Could you reproduce all of the entries below without a single change?

(Beginning of Data records)

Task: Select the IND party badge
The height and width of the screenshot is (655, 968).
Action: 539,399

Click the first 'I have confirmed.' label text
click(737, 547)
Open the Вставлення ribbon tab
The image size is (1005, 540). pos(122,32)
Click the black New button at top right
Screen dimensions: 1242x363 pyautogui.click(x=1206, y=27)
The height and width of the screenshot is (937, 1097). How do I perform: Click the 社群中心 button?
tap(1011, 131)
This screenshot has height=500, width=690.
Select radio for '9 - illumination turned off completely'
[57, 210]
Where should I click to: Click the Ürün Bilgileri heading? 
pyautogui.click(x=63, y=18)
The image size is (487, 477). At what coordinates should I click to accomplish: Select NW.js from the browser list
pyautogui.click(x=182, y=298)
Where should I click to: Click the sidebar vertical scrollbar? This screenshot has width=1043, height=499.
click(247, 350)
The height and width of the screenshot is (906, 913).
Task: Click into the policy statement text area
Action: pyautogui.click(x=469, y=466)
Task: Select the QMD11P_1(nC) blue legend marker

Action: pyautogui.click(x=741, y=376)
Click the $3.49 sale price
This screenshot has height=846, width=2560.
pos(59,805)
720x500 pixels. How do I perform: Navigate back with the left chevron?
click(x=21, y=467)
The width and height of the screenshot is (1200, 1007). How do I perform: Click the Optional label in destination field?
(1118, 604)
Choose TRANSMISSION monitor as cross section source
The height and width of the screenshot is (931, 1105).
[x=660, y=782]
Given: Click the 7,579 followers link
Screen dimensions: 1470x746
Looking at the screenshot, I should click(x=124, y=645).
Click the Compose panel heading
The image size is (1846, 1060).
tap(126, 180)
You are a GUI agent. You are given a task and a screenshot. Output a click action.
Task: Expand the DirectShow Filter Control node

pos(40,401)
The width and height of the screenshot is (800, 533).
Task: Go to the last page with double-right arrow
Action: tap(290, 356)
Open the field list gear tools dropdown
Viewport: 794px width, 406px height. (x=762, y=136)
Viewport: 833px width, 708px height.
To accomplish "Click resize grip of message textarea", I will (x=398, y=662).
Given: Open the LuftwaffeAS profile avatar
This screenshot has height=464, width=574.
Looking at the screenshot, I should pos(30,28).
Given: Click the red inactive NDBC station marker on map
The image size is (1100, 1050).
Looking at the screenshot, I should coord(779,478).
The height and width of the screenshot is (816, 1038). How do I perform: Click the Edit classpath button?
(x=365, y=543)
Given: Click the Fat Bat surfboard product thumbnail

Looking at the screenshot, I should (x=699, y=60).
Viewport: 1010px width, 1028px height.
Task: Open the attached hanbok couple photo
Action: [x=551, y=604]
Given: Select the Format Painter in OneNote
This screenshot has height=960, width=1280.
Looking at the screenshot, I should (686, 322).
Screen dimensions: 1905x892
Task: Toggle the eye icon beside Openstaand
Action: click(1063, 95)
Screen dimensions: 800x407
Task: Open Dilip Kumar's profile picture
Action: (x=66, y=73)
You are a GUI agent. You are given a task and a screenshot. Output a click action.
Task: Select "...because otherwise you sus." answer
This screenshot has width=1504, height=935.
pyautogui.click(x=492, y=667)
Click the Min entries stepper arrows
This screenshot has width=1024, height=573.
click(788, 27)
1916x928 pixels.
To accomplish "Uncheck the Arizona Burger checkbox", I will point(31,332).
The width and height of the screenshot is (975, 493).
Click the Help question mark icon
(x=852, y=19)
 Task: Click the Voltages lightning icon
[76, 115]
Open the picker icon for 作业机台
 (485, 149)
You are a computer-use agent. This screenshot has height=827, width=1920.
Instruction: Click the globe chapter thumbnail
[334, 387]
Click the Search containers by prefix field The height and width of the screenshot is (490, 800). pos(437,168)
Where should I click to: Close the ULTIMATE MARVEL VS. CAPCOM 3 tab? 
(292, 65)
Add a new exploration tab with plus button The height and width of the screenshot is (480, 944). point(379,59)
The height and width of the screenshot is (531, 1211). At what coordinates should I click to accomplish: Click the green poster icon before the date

(End of Data records)

### Response area
Task: Select the IND party badge
The height and width of the screenshot is (655, 968).
Action: 539,399

Click the first 'I have confirmed.' label text
click(737, 547)
Open the Вставлення ribbon tab
The image size is (1005, 540). pos(122,32)
Click the black New button at top right
Screen dimensions: 1242x363 pyautogui.click(x=1206, y=27)
The height and width of the screenshot is (937, 1097). How do I perform: Click the 社群中心 button?
tap(1011, 131)
This screenshot has height=500, width=690.
Select radio for '9 - illumination turned off completely'
[57, 210]
Where should I click to: Click the Ürün Bilgileri heading? 
pyautogui.click(x=63, y=18)
The image size is (487, 477). At what coordinates should I click to accomplish: Select NW.js from the browser list
pyautogui.click(x=182, y=298)
Where should I click to: Click the sidebar vertical scrollbar? This screenshot has width=1043, height=499.
click(247, 350)
The height and width of the screenshot is (906, 913).
Task: Click into the policy statement text area
Action: pyautogui.click(x=469, y=466)
Task: Select the QMD11P_1(nC) blue legend marker

Action: pyautogui.click(x=741, y=376)
Click the $3.49 sale price
This screenshot has height=846, width=2560.
pos(59,805)
720x500 pixels. How do I perform: Navigate back with the left chevron?
click(x=21, y=467)
The width and height of the screenshot is (1200, 1007). How do I perform: Click the Optional label in destination field?
(1118, 604)
Choose TRANSMISSION monitor as cross section source
The height and width of the screenshot is (931, 1105).
[x=660, y=782]
Given: Click the 7,579 followers link
Screen dimensions: 1470x746
Looking at the screenshot, I should click(x=124, y=645).
Click the Compose panel heading
The image size is (1846, 1060).
tap(126, 180)
You are a GUI agent. You are given a task and a screenshot. Output a click action.
Task: Expand the DirectShow Filter Control node

pos(40,401)
The width and height of the screenshot is (800, 533).
Task: Go to the last page with double-right arrow
Action: tap(290, 356)
Open the field list gear tools dropdown
Viewport: 794px width, 406px height. (x=762, y=136)
Viewport: 833px width, 708px height.
To accomplish "Click resize grip of message textarea", I will (x=398, y=662).
Given: Open the LuftwaffeAS profile avatar
This screenshot has height=464, width=574.
Looking at the screenshot, I should pos(30,28).
Given: Click the red inactive NDBC station marker on map
The image size is (1100, 1050).
Looking at the screenshot, I should coord(779,478).
The height and width of the screenshot is (816, 1038). How do I perform: Click the Edit classpath button?
(x=365, y=543)
Given: Click the Fat Bat surfboard product thumbnail

Looking at the screenshot, I should (x=699, y=60).
Viewport: 1010px width, 1028px height.
Task: Open the attached hanbok couple photo
Action: [x=551, y=604]
Given: Select the Format Painter in OneNote
This screenshot has height=960, width=1280.
Looking at the screenshot, I should (686, 322).
Screen dimensions: 1905x892
Task: Toggle the eye icon beside Openstaand
Action: click(1063, 95)
Screen dimensions: 800x407
Task: Open Dilip Kumar's profile picture
Action: (x=66, y=73)
You are a GUI agent. You are given a task and a screenshot. Output a click action.
Task: Select "...because otherwise you sus." answer
This screenshot has width=1504, height=935.
pyautogui.click(x=492, y=667)
Click the Min entries stepper arrows
This screenshot has width=1024, height=573.
click(788, 27)
1916x928 pixels.
To accomplish "Uncheck the Arizona Burger checkbox", I will point(31,332).
The width and height of the screenshot is (975, 493).
Click the Help question mark icon
(x=852, y=19)
 Task: Click the Voltages lightning icon
[76, 115]
Open the picker icon for 作业机台
 (485, 149)
You are a computer-use agent. This screenshot has height=827, width=1920.
Instruction: Click the globe chapter thumbnail
[334, 387]
Click the Search containers by prefix field The height and width of the screenshot is (490, 800). pos(437,168)
Where should I click to: Close the ULTIMATE MARVEL VS. CAPCOM 3 tab? 
(292, 65)
Add a new exploration tab with plus button The height and width of the screenshot is (480, 944). point(379,59)
The height and width of the screenshot is (531, 1211). At what coordinates should I click to accomplish: Click the green poster icon before the date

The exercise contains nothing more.